The prevalence of card payments makes it difficult for merchants to object or adapt to these changes, Jensen said.

“More people are using plastic, and more merchants accept cards than at any point in our history," he said. "In a free market with competition, that would drive costs down, not up. There is only one reason Visa is preparing to hike fees on merchants—they can."

Not all merchants are so quick to judge. Merchant Advisory Group CEO John Drechny said his organization was going to gather more information and talk to more merchants in the coming week before determining what the Visa statement means to them.

Talk of expected interchange hikes early last year stirred some emotions as well, though this time Visa is softening any type of fee hike with instances in which the rates would go lower. Ultimately, any sort of change in fees at any time could be done to balance the costs of card acceptance against changes in consumer spending habits, such as a shift to e-commerce.

But the reasoning behind such changes leaves merchants frustrated, and they have taken those frustrations out on Visa and Mastercard in the courtroom.

Just before the Christmas holiday, the U.S. District Court in New York issued its final approval of an estimated $6.2 billion settlement in a 15-year-long case about swipe fees. It did not, however, conclude the injunctive relief questions, in which merchants are challenging the card brands on their rules related to card acceptance and routing.

A year earlier, Visa and Mastercard put to rest two decades of antitrust swipe fee haggling in Europe, ultimately agreeing to reduce fees on transactions initiated through cards used by foreign shoppers in the European Union.

The EU dropped its investigation in light of the agreement, months after fining Mastercard $636 million in the case. The end result was Mastercard dropping debit fees late in 2019 to 0.2% and credit card fees to 0.3% of a transaction, the same rates it applies to European cards.

But the latest interchange restructure announcement could be a sign of a more significant shift in card network policies.

"Interchange has historically been radioactive on the card payments side in the industry," said Steve Mott, principal of BetterBuyDesign, a Stamford, Conn.-based consulting firm. "One of the sources of that radioactivity is no input from anyone else other than the card brands in coming up with the fees."

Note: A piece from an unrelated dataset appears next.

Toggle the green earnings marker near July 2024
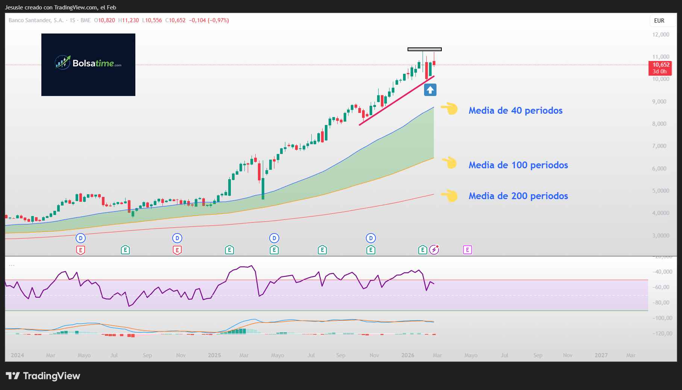The width and height of the screenshot is (682, 390). (125, 250)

The extremely complex interchange tables and difficulty for merchants and others in the payments industry to grasp them simply fuels the fires of discontent, but it might be wrong to jump to conclusions this time, Mott advised.

"Merchants don't know what is going on yet, or how it will affect them and they don't trust the card brands to operate in their best interests," Mott said.

On its surface, Visa's $5.3 billion acquisition of data company Plaid looked to be a way for the card brand to counter any advantage Mastercard might be establishing in serving the gig economy payouts, real-time processing and building technology for clients.

Yet, Plaid's technology could potentially open the door for Visa to move toward a far different interchange model, one that gives merchants more payment options to choose from.

"It's just speculation at this point, but with Plaid, maybe Visa is saying let's expand our business model and do all kinds of payments through all kinds of mechanisms," Mott said. "If they want the liability on certain circumstances and can do that for 25 cents versus $2 for a credit card, they could do it, and it still all goes through the Visa network."

While such an approach flies in the face of history, it's not impossible.

"If it's a harbinger of more openness on the value and the economic underpinnings of interchange, and particularly how rates are determined and also offering realistic choices for participants to pick among rates, that would be a great thing," Mott said. "It could unwind a lot of issues we have in the payments industry now."

People are "deservedly going to be skeptical" because of what has happened regarding fees over the last 30 to 40 years, Mott added.

And some are showing that the frustration continues to mount.

“Our payments market is broken," the RILA's Jensen said. "In the absence of true competition, it’s time for lawmakers and regulators to step back in to prevent the largest card networks and banks from fleecing American merchants.”